Stated exercise:
Please copy out the entries below, from the line with "Expand the Summaries" to the line with "Action: 577,565", word for word.

────────────────

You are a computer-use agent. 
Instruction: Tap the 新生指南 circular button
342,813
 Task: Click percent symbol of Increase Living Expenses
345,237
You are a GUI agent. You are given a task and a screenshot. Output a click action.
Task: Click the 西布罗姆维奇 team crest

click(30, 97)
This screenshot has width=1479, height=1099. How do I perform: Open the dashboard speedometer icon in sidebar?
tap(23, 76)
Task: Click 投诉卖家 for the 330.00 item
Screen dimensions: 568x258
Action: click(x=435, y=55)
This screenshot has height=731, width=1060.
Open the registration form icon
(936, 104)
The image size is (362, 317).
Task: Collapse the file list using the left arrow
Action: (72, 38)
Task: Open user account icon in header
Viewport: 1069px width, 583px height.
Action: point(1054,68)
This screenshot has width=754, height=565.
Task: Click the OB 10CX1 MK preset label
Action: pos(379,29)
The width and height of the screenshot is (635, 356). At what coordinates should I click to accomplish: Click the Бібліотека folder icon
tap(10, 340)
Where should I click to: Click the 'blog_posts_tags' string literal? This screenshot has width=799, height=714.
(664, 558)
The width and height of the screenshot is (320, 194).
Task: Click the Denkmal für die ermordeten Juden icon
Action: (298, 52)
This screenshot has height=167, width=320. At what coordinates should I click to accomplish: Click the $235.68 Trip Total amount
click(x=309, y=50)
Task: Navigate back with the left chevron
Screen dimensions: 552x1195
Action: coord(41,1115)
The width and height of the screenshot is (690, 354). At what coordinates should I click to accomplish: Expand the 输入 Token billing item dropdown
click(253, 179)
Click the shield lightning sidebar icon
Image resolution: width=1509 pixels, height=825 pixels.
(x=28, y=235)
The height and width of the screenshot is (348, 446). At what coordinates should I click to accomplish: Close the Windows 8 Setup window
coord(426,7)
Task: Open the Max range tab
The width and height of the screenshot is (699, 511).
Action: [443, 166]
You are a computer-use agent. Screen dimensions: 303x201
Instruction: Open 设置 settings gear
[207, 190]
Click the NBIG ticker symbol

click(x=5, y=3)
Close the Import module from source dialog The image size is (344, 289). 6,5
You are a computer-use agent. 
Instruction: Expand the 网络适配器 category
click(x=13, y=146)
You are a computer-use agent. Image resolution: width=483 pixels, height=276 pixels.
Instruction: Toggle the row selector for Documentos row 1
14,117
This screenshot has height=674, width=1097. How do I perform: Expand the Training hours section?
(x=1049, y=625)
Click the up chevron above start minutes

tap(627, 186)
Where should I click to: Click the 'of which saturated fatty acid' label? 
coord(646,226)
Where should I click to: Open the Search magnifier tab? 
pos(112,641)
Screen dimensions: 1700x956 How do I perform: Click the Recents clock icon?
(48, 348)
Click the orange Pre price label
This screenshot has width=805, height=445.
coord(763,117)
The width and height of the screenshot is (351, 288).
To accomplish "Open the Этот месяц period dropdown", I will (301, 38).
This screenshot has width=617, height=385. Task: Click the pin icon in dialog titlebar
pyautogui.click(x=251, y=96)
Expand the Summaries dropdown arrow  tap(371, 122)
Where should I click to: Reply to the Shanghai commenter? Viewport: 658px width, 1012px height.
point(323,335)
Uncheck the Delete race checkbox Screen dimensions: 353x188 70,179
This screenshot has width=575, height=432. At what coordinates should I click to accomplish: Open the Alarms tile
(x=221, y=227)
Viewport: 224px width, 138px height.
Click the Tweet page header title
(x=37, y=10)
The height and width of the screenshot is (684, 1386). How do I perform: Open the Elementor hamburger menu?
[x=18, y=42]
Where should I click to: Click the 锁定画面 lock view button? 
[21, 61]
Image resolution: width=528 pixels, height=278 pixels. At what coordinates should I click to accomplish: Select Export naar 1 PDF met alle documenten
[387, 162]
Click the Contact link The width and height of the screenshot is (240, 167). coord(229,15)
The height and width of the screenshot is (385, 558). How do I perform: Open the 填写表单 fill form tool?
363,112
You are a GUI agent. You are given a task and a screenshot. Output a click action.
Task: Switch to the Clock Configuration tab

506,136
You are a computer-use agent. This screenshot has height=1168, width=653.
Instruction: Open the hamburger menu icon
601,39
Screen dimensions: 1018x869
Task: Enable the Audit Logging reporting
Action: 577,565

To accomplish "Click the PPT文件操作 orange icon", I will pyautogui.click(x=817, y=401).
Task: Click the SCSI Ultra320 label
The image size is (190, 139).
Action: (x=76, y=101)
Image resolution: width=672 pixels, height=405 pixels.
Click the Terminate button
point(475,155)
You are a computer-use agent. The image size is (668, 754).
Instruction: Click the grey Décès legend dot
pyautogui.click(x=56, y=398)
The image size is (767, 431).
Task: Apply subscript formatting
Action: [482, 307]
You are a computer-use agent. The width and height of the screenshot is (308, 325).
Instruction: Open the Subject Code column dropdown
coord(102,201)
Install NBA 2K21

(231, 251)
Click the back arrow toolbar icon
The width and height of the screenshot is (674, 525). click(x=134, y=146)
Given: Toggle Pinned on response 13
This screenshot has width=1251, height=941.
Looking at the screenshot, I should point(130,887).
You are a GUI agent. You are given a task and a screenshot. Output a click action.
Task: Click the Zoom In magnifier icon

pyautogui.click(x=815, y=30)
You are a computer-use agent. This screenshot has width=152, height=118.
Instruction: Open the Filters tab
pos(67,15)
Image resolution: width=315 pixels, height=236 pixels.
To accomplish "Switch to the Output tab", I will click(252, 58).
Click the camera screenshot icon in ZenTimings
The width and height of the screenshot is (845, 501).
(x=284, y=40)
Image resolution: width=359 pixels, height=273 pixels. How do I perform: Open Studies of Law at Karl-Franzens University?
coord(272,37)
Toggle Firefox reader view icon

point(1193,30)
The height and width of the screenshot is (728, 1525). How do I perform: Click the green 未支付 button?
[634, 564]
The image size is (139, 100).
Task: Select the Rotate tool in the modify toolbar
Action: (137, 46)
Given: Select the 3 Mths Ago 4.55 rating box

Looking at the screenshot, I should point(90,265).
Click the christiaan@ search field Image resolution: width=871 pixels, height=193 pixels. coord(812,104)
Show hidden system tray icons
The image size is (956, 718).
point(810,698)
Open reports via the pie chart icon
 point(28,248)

────────────────

In response:
Expand the Summaries dropdown arrow  tap(371, 122)
Where should I click to: Reply to the Shanghai commenter? Viewport: 658px width, 1012px height.
point(323,335)
Uncheck the Delete race checkbox Screen dimensions: 353x188 70,179
This screenshot has width=575, height=432. At what coordinates should I click to accomplish: Open the Alarms tile
(x=221, y=227)
Viewport: 224px width, 138px height.
Click the Tweet page header title
(x=37, y=10)
The height and width of the screenshot is (684, 1386). How do I perform: Open the Elementor hamburger menu?
[x=18, y=42]
Where should I click to: Click the 锁定画面 lock view button? 
[21, 61]
Image resolution: width=528 pixels, height=278 pixels. At what coordinates should I click to accomplish: Select Export naar 1 PDF met alle documenten
[387, 162]
Click the Contact link The width and height of the screenshot is (240, 167). coord(229,15)
The height and width of the screenshot is (385, 558). How do I perform: Open the 填写表单 fill form tool?
363,112
You are a GUI agent. You are given a task and a screenshot. Output a click action.
Task: Switch to the Clock Configuration tab

506,136
You are a computer-use agent. This screenshot has height=1168, width=653.
Instruction: Open the hamburger menu icon
601,39
Screen dimensions: 1018x869
Task: Enable the Audit Logging reporting
Action: 577,565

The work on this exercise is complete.